**Exercise:** For the data below, give again exactly the lines from the one containing "Bouger, sortir (32, 194)" through the one containing "Le Gouf de Capbreton (57, 2412)", both ends included, and no others.

**The data:**
====
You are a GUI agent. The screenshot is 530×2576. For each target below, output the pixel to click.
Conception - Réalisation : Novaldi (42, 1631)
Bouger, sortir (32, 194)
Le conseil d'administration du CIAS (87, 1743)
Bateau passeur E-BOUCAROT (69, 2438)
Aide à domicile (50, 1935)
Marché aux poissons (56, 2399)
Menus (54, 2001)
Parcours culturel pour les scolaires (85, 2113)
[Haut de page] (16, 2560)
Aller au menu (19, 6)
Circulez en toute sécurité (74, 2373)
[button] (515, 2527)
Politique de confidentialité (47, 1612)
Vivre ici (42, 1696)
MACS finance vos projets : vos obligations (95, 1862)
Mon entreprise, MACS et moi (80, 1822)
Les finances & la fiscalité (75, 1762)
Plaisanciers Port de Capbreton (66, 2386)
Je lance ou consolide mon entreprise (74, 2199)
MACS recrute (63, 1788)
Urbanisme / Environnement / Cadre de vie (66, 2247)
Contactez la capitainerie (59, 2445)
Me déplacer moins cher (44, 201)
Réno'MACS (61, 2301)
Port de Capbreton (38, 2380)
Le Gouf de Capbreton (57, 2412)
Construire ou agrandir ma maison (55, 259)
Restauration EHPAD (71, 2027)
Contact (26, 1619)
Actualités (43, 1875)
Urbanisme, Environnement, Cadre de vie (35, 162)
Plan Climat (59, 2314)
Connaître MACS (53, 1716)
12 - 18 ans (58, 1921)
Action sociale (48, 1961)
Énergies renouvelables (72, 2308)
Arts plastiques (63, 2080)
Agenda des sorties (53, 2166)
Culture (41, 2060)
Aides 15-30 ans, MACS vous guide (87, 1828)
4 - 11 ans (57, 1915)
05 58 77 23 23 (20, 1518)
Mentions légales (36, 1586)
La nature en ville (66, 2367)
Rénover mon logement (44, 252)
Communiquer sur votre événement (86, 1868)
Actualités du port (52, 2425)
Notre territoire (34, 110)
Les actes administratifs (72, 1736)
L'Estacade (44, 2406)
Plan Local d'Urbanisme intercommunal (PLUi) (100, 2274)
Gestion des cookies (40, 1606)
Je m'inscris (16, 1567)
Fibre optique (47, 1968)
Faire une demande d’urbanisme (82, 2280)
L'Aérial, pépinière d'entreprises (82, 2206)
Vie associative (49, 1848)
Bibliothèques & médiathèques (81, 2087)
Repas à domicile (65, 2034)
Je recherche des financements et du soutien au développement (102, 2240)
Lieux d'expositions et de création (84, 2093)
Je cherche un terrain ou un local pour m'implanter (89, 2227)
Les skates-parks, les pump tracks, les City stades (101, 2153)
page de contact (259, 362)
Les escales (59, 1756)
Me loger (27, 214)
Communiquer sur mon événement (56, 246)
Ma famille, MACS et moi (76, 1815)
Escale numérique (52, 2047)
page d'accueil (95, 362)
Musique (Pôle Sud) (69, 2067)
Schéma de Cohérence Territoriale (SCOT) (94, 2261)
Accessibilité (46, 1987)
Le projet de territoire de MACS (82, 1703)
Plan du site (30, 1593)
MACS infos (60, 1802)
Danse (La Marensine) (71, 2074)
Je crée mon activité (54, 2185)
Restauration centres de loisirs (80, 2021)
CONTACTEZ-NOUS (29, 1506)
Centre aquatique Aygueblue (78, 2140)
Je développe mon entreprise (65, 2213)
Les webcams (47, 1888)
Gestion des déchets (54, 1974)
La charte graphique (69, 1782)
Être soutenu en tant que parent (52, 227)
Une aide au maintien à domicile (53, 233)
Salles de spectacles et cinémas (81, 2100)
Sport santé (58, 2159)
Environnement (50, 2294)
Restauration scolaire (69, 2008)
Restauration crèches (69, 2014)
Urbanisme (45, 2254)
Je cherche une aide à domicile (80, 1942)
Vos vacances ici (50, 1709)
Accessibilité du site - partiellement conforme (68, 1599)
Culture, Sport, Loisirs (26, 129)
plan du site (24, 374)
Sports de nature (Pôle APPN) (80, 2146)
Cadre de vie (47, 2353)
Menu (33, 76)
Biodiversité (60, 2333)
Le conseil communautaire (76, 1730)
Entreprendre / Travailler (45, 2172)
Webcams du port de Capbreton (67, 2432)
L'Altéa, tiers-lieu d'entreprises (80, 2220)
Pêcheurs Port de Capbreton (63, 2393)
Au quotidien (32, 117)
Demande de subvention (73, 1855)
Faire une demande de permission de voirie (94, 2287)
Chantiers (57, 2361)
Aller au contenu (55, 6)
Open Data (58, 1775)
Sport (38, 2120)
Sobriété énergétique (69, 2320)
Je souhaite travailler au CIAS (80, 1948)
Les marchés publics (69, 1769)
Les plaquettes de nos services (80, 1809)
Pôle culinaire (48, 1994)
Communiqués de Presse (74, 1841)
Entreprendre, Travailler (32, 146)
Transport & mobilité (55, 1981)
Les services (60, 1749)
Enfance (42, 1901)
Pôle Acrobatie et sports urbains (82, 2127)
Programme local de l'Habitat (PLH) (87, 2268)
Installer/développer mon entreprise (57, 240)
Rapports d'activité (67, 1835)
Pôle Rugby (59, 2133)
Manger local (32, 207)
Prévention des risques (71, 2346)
====
**Output:**
Bouger, sortir (32, 194)
Le conseil d'administration du CIAS (87, 1743)
Bateau passeur E-BOUCAROT (69, 2438)
Aide à domicile (50, 1935)
Marché aux poissons (56, 2399)
Menus (54, 2001)
Parcours culturel pour les scolaires (85, 2113)
[Haut de page] (16, 2560)
Aller au menu (19, 6)
Circulez en toute sécurité (74, 2373)
[button] (515, 2527)
Politique de confidentialité (47, 1612)
Vivre ici (42, 1696)
MACS finance vos projets : vos obligations (95, 1862)
Mon entreprise, MACS et moi (80, 1822)
Les finances & la fiscalité (75, 1762)
Plaisanciers Port de Capbreton (66, 2386)
Je lance ou consolide mon entreprise (74, 2199)
MACS recrute (63, 1788)
Urbanisme / Environnement / Cadre de vie (66, 2247)
Contactez la capitainerie (59, 2445)
Me déplacer moins cher (44, 201)
Réno'MACS (61, 2301)
Port de Capbreton (38, 2380)
Le Gouf de Capbreton (57, 2412)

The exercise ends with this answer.